Friday, July 21, 2017

Read all files of SQL Server's drive in a Tree using recursive CTE

In this blog I'll use undocumented in SQL Server extended stored procedure "xp_dirtree".
That procedure is well described in Patrick Keisler's blog.

Briefly, "xp_dirtree" extended procedure returns tree of sub-directories from given folder and has three parameters:
1. Starting or root folder
2. Depth level - determines how deep SQL Server will dig into a sub-directory structure.

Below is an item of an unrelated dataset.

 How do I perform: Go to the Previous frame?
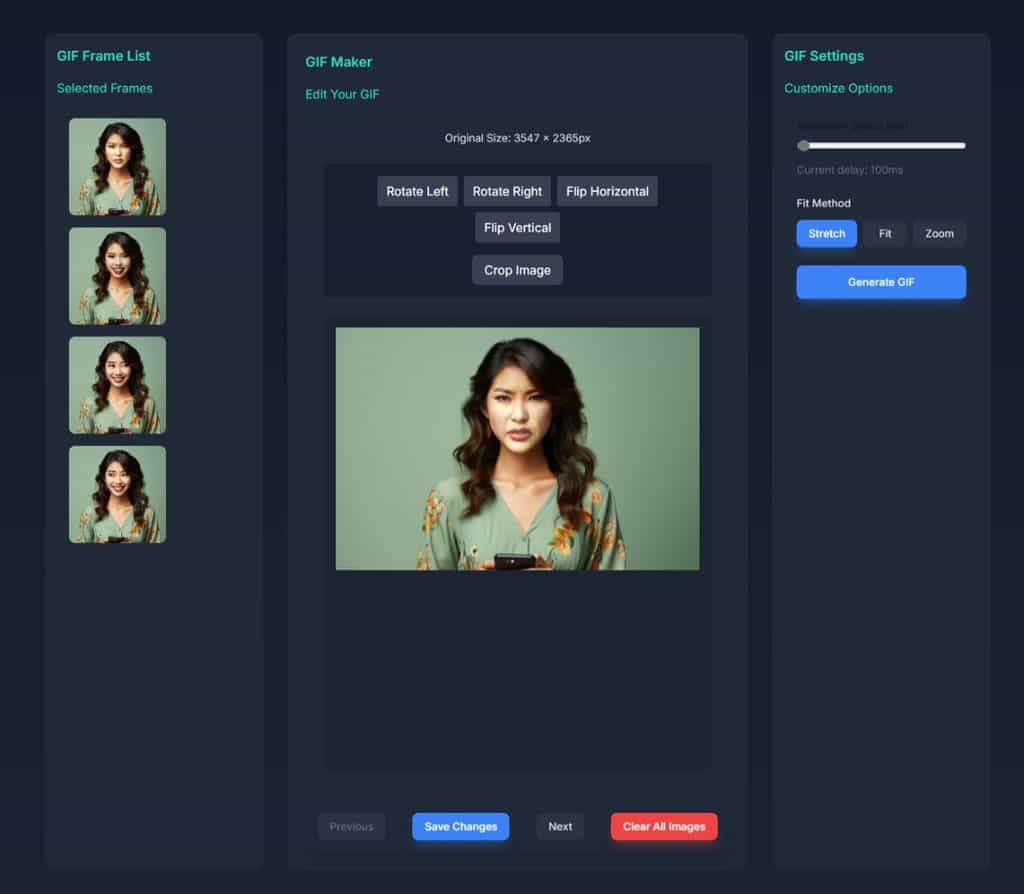351,827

If it set to zero or omitted whole tree will be returned.
3. If omitted or set to zero will return only folders .If set to "1" will return files as well.

The easiest examples would be like this:
EXEC master.sys.xp_dirtree 'C:\';
EXEC master.sys.xp_dirtree 'C:\',0,1; EXEC master.sys.xp_dirtree 'C:\TEST';

The Result might look like something like this and be not very useful.

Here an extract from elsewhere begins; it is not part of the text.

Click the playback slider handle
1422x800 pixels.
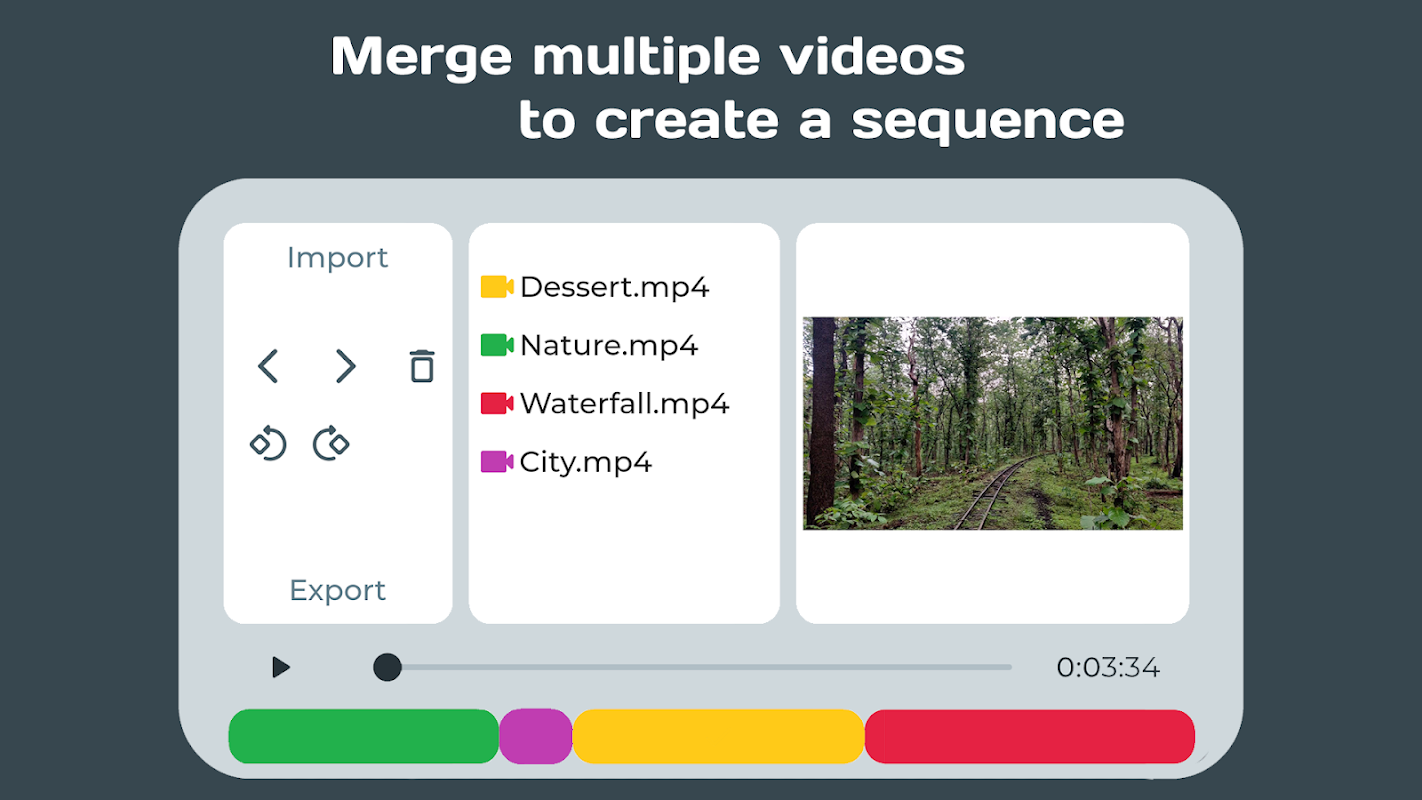(x=387, y=667)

So, in order to make it more useful we have to read drive content into a table and then build a directory tree from it:
CREATE TABLE #dirtree (
 Dir VARCHAR(256), 
 Depth TinyInt, 
 IsFile Bit, 
 ID INT IDENTITY(1,1) PRIMARY KEY);
GO
CREATE TABLE #fulltree (
 Dir VARCHAR(256), 
 Depth TinyInt, 
 IsFile Bit, 
 Parent INT, 
 ID INT PRIMARY KEY);
GO
INSERT INTO #dirtree(Dir, Depth, IsFile) 
EXEC master.sys.xp_dirtree 'C:\',0,1;
GO
INSERT INTO #fulltree(Dir, Depth, IsFile, Parent, ID)
SELECT Dir, Depth, IsFile, p.MID as Parent, ID
FROM #dirtree as d WITH (NOLOCK)
OUTER APPLY (SELECT MAX(ID) as MID FROM #dirtree as i WITH (NOLOCK)
 WHERE i.Depth + 1 = d.Depth and i.ID < d.ID ) as p;
GO
CREATE NONCLUSTERED INDEX #fulltree_parent ON #fulltree([Parent])
GO
;WITH RecCTE as (
 SELECT CAST('C:\' + Dir as VARCHAR(MAX)) as Dir
  , Depth, ID, IsFile, Dir as FName
 FROM #fulltree WHERE Parent is Null
 UNION ALL
 SELECT CAST(p.Dir + '\' + d.Dir as VARCHAR(MAX))
  , d.Depth, d.ID, d.IsFile, d.Dir as FName
 FROM #fulltree as d INNER JOIN RecCTE as p ON d.Parent = p.ID
) SELECT Dir, Depth, IsFile, FName FROM RecCTE ORDER BY ID
The script is using two temporary tables. First is for data extraction and second for data manipulation.
In case of very small tree and small number of files it is possible to simplify query by using only one table and avoiding intermediate update, but if you extract structure of a regular drive it might take a while to produce a result.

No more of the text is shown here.